Deep Learning 101: Lesson 23: The Basics of Audio Signal Processing with FFT

10 min readSep 2, 2024

This article is part of the “Deep Learning 101” series. Explore the full series for more insights and in-depth learning here.
☞ Learn with the visual tool: Audio Basics

The Fast Fourier Transform (FFT) is a fundamental algorithm in the field of digital signal processing, playing a crucial role in audio recognition. It is a method for efficiently computing the Discrete Fourier Transform (DFT), which converts a signal from its original time domain into the frequency domain. The time domain shows how a signal changes over time, while the frequency domain represents the signal in terms of its frequency content. The FFT algorithm decomposes a time-based signal into its constituent frequencies, revealing the amplitude and phase of each frequency component. This transformation is key in analyzing audio signals, as it allows for the identification and isolation of different sound elements based on their frequency characteristics.

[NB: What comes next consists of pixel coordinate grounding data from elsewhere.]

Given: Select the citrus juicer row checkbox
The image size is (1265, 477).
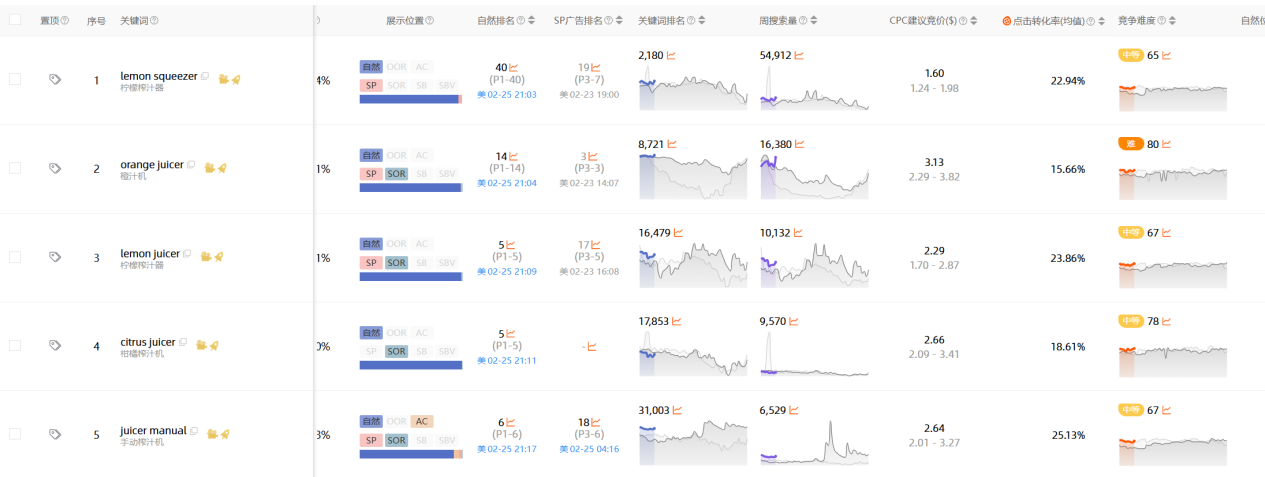Looking at the screenshot, I should point(15,345).
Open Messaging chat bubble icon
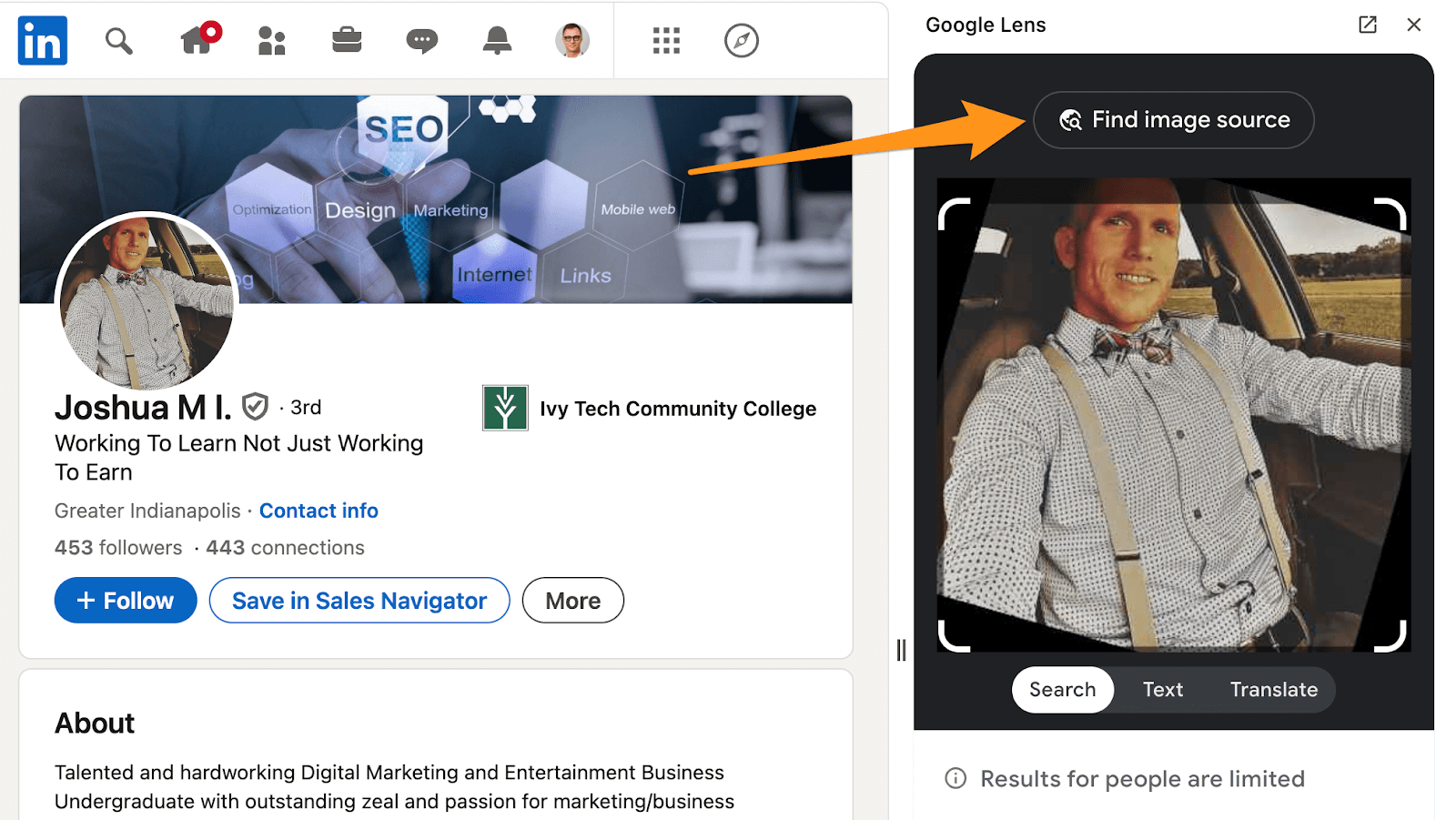 tap(421, 41)
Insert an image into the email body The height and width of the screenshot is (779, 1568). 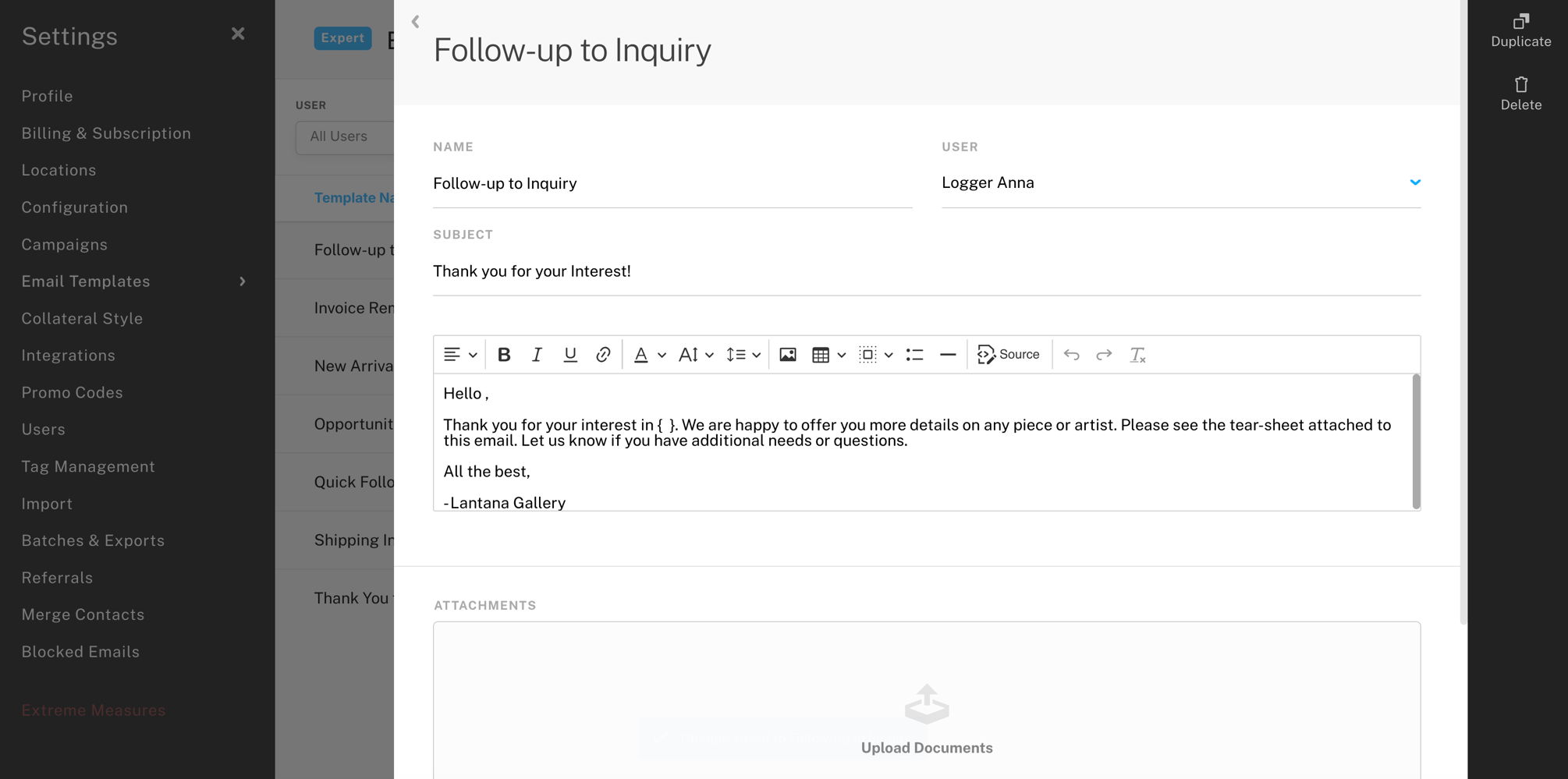pyautogui.click(x=788, y=355)
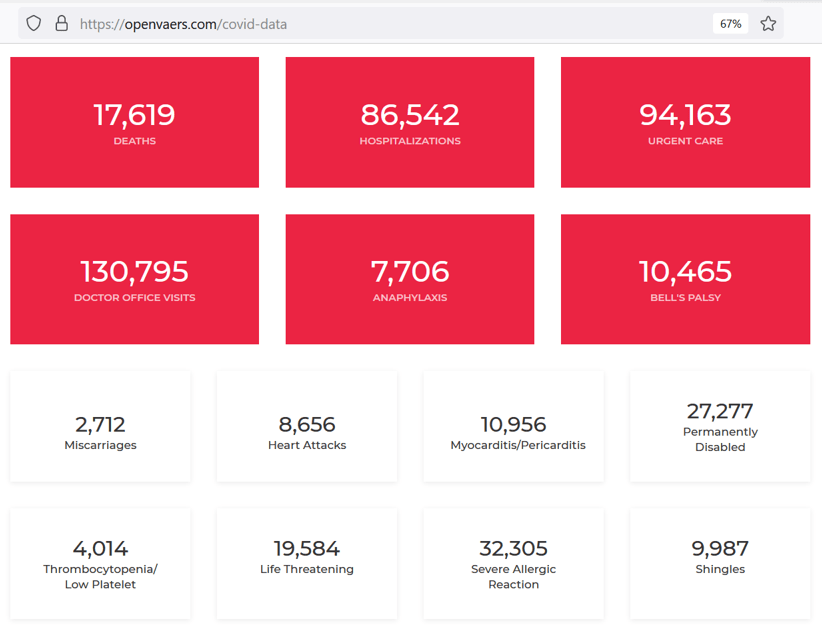Open the 9,987 Shingles card
Viewport: 822px width, 625px height.
720,563
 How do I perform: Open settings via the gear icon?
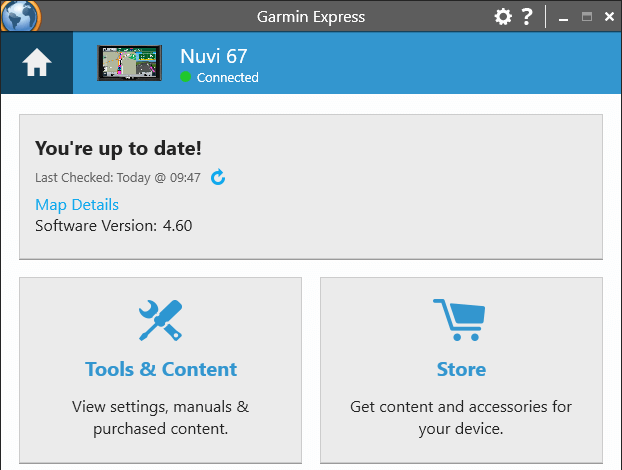[503, 17]
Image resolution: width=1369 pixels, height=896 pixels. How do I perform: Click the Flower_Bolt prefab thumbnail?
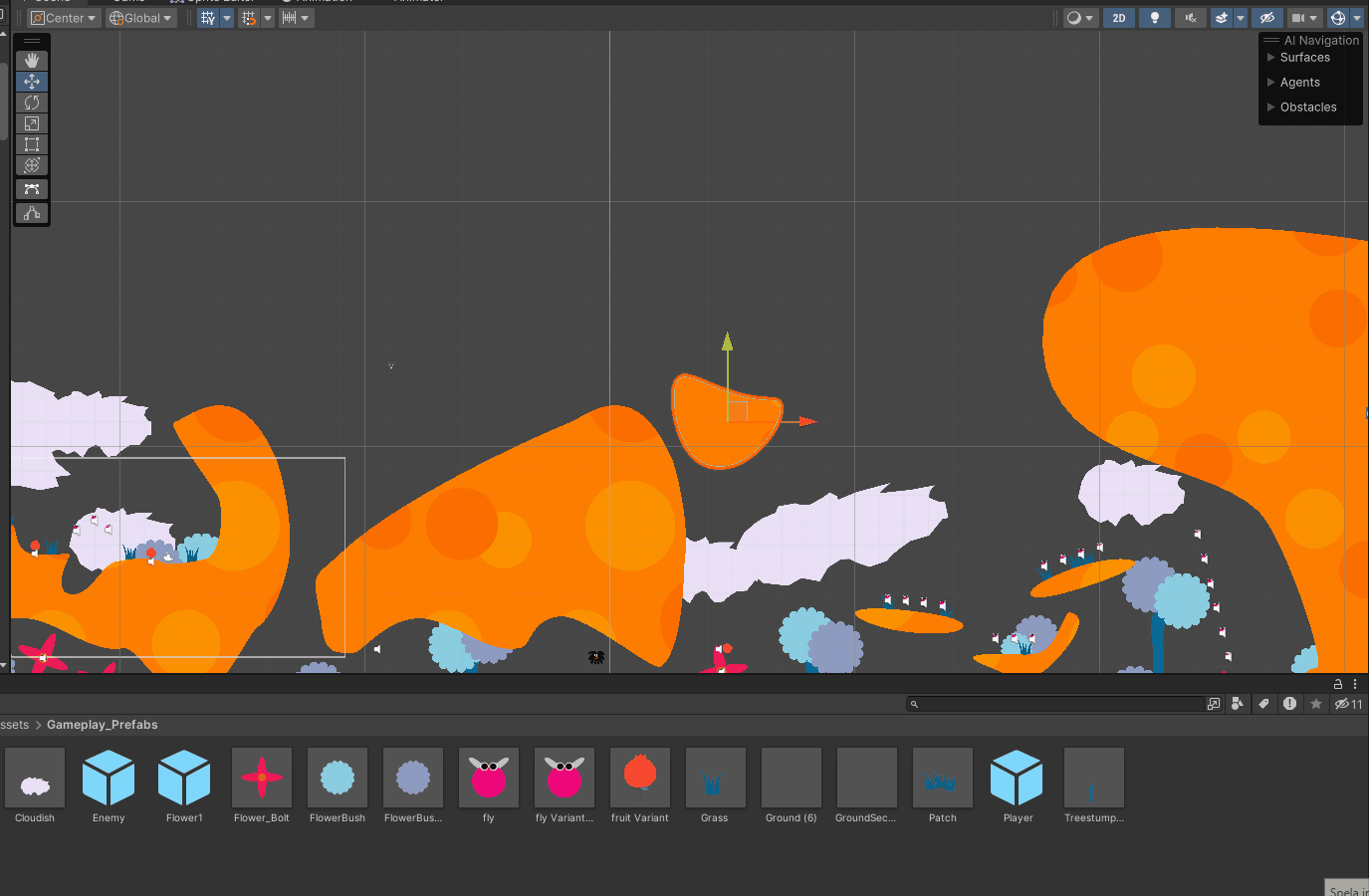261,778
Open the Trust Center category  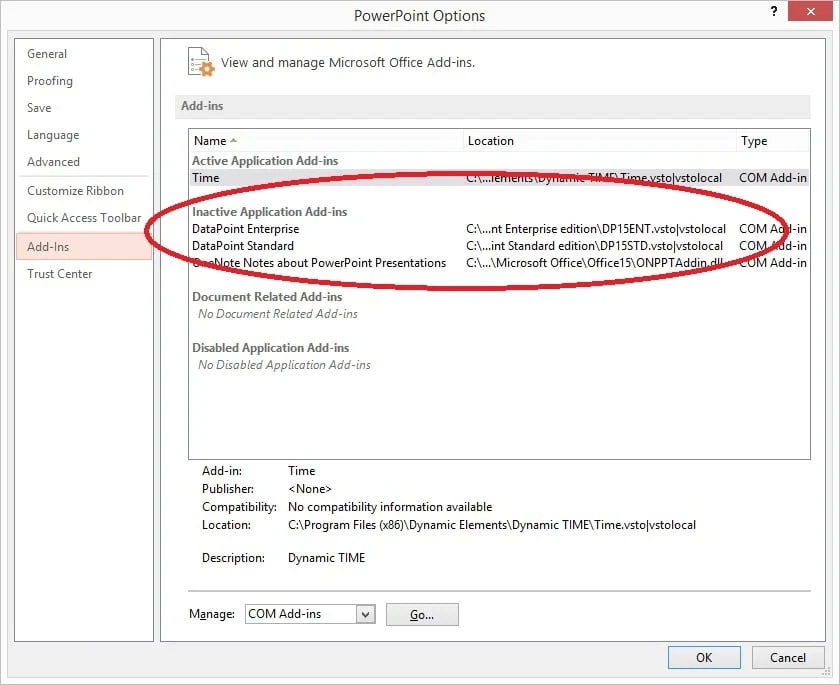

In audio processing, FFT is used to analyze the frequency content of audio signals. For voice recognition, FFT helps in distinguishing between different phonemes (distinct units of sound) by breaking down the voice signal into its frequency components. This frequency-based analysis is critical in identifying and differentiating various sounds and speech elements. In music analysis, FFT is used to identify musical notes, chords, and rhythms by analyzing the frequency spectrum of a musical piece. It enables the detection of different instruments in a song and can even be used for audio effects like equalization, where certain frequency bands are amplified or attenuated.

FFT’s role in AI extends to various practical applications:

Speech Recognition: AI systems like virtual assistants use FFT to analyze speech patterns. By breaking down speech into frequency components, these systems can more accurately recognize words and phrases, even in noisy environments.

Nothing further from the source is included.